What are characteristics of Modernist literature, fiction in particular?
Modernist literature was a predominantly English genre of fiction writing, popular from roughly the 1910s into the 1960s. Modernist literature came into its own due to increasing industrialization and globalization. New technology and the horrifying events of both World Wars (but specifically World War I) made many people question the future of humanity: What was becoming of the world?

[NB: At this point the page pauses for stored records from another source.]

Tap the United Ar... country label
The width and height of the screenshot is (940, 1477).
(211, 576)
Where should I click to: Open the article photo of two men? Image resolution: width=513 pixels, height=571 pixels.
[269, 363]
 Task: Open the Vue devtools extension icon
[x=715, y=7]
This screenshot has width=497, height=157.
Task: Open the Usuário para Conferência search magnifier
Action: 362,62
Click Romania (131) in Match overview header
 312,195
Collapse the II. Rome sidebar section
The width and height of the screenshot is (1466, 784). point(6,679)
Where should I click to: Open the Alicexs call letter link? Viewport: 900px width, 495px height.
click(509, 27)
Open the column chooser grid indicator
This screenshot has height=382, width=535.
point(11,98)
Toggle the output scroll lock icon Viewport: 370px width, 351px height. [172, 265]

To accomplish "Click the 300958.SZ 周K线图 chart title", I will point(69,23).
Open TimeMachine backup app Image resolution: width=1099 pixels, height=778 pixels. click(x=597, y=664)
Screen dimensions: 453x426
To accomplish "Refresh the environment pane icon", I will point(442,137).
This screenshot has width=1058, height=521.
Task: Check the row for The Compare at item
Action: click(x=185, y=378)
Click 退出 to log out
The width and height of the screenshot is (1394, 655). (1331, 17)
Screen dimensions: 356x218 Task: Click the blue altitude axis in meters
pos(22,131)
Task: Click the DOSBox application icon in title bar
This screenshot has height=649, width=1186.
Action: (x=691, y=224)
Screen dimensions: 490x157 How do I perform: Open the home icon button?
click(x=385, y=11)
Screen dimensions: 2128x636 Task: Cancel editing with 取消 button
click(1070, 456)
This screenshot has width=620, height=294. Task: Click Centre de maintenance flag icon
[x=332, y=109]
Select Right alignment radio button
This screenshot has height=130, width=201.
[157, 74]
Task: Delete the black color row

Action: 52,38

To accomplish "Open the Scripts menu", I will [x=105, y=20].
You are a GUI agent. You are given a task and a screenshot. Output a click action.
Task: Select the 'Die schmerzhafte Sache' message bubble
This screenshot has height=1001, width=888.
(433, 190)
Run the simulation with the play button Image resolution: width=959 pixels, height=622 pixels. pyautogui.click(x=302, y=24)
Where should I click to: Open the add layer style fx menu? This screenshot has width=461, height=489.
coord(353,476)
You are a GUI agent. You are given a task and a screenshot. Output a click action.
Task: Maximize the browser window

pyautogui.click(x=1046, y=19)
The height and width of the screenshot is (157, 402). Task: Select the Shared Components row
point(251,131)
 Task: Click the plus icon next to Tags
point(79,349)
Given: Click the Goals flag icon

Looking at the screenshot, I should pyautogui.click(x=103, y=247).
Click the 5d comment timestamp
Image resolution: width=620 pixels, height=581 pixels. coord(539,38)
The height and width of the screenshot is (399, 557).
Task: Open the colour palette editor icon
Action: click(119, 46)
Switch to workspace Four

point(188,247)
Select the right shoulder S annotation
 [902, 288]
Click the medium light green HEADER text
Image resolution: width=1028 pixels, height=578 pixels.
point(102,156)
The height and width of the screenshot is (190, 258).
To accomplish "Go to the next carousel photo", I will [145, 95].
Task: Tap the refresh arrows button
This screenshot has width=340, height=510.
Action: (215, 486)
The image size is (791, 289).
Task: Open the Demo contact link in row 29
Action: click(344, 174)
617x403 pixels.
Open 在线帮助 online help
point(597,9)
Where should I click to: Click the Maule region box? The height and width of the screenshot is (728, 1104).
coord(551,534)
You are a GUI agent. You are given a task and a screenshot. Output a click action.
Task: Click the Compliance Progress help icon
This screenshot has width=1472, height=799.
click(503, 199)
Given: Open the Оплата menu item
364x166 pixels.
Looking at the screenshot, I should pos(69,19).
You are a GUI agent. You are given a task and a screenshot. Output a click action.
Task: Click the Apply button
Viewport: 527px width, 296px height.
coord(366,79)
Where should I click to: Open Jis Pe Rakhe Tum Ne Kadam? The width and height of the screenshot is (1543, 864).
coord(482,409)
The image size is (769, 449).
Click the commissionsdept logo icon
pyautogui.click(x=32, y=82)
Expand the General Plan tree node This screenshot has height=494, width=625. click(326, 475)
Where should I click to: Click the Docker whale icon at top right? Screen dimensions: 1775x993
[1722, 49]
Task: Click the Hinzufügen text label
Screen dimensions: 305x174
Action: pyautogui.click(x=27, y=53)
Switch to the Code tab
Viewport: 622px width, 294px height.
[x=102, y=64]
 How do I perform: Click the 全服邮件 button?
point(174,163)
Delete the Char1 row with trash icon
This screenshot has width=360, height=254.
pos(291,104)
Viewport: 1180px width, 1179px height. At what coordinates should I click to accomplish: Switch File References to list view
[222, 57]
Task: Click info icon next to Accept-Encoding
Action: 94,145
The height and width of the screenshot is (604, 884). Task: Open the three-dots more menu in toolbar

Writers reacted to this question by turning toward Modernist sentiments. Gone was the Romantic period that focused on nature and being. Modernist fiction spoke of the inner self and consciousness. Instead of progress, the Modernist writer saw a decline of civilization. Instead of new technology, the Modernist writer saw cold machinery and increased capitalism, which alienated the individual and led to loneliness. (Sounds like the same arguments you hear about the Internet age, doesn't it?)
To achieve the emotions described above, most Modernist fiction was cast in first person. Whereas earlier, most literature had a clear beginning, middle, and end (or introduction, conflict, and resolution), the Modernist story was often more of a stream of consciousness. Irony, satire, and comparisons were often employed to point out society's ills. For the first-time Modernist reader, this can all add up to feel like the story is going nowhere.
A short list of some of famous Modernist writers includes Samuel Beckett, James Joyce, Joseph Conrad, T.S. Eliot, William Faulkner, John Steinbeck, E.E. Cummings, Sylvia Plath, F. Scott Fitzgerald, William Butler Yeats, Ezra Pound, Ernest Hemingway, Virginia Woolf, D.H. Lawrence, and Gertrude Stein.
From the above list, two specific works that epitomize Modernist literature are Faulkner's As I Lay Dying and Virginia Woolf's Mrs. Dalloway.